I agree, I've found supporting software under windows is a lot of work
and it does seem that the majority of windows users want their hand to
be held for everything. I use Jaws on my windows box when I'm forced
to turn it on and find it a constant frustration - the program is
expensive, has an error prone authentication system which is really
frustrating (plus you only get a limited set of keys) and in the end
you still only have a "dumb" screen reader. It also has some weird
bugs including one which crashes the system if it should try to read
two certain words when they follow each other (can't remember what the
words were at the moment) and a nasty little timezone bug which
prevents it from running if you use a daylight saving timezone which
is'nt a US timezone (makes you wonder what sort of mess will happen in
2000!).

One thing about jaws which has impressed me is the software
synthesizer which comes with version 3.2 - although its performance
does depend greatly on your system and hardware, I've found it to be
very good - clear, fast and supports multiple accents (e.g. US,
English) and languages. I'm looking forward to the day when software
synthesizers in the linux world reach the same level of quality. 
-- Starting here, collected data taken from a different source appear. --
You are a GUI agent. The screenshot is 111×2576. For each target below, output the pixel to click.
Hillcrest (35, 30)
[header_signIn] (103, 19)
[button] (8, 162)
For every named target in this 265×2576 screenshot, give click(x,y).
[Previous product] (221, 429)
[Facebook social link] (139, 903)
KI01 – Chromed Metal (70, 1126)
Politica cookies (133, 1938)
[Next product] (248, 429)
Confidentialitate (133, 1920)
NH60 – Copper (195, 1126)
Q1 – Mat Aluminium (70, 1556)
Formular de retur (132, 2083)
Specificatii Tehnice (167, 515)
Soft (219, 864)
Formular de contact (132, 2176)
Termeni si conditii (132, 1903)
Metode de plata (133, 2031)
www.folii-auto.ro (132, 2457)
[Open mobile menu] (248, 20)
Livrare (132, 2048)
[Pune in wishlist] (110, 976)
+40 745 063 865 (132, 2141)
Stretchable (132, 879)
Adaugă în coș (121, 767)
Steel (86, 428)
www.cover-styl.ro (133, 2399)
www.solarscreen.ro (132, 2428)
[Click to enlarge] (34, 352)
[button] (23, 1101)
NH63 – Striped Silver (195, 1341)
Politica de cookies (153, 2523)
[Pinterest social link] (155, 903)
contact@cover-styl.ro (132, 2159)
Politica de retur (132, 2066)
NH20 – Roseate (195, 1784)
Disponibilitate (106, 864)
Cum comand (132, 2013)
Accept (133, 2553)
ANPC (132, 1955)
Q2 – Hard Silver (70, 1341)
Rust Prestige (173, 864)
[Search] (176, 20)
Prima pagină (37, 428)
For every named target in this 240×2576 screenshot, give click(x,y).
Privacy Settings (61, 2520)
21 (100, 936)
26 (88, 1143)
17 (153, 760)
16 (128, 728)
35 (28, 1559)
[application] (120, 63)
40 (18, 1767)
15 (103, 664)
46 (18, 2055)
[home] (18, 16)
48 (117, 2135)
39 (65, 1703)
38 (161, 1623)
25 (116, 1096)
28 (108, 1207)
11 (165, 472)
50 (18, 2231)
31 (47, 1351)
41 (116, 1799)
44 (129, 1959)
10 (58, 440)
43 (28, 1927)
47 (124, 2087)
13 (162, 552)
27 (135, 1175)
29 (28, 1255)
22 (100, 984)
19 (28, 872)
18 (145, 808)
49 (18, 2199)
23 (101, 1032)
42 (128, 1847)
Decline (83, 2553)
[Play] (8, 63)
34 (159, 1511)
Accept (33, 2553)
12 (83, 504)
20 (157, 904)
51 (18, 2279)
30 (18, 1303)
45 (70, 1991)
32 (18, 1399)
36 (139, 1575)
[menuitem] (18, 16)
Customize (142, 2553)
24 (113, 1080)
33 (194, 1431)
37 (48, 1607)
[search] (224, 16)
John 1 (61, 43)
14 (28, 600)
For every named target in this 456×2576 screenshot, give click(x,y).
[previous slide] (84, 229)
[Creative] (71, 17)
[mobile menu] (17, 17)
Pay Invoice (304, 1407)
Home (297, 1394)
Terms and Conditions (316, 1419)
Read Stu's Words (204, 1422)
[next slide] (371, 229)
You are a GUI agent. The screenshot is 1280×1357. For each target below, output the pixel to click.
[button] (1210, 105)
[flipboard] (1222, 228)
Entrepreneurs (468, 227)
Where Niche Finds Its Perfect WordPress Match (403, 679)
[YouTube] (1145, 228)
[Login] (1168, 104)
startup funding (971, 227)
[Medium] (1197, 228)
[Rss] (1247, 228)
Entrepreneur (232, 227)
Eventually, I suspect someone who uses NT etc a lot and wants
emacspeak will write a driver for that platform (just like the servers
which have been written for other synths etc under linux/unix have
been written by unix/linux users who wanted to use emacspeak with
their synthesizers). Its one of the great things about open sources,
you want to move to a new platform and need drivers then its not too
difficult to work out what you need to do as you have all the sources
and you don't need to go through some sort of nightmare of
dis-assembling binaries etc. 

Tim 
T. V. Raman writes:
> Tim--
> 
> you're right --it's not easy to get things setup to work
> effectively on the darkside which is another reason why I've
> stayed away from releasing the server code.
> 
> Ideally, it would be great to run the tcl server, but the
> last time I checked, select was not quite implemented fully
> in TCLX for NT.
> 
> But at this point with a lot of twiddling I actually have a
> common .emacs across my Linux, Solaris and NT environments
> --and all the emacs packages I use on UNIX work on NT.
> 
> The CYGNUS kit is great --it's getting easier to install
> with every release.
> 
> However without resources I'm not prepared to support NT for
> Emacspeak  --if anything blind computer users who live in
> the MS world are used to paying thousands of dollars and
> having someone hold their hands for every little bit, and
> distributing an open source solution to that world is just a
> pointless waste of time.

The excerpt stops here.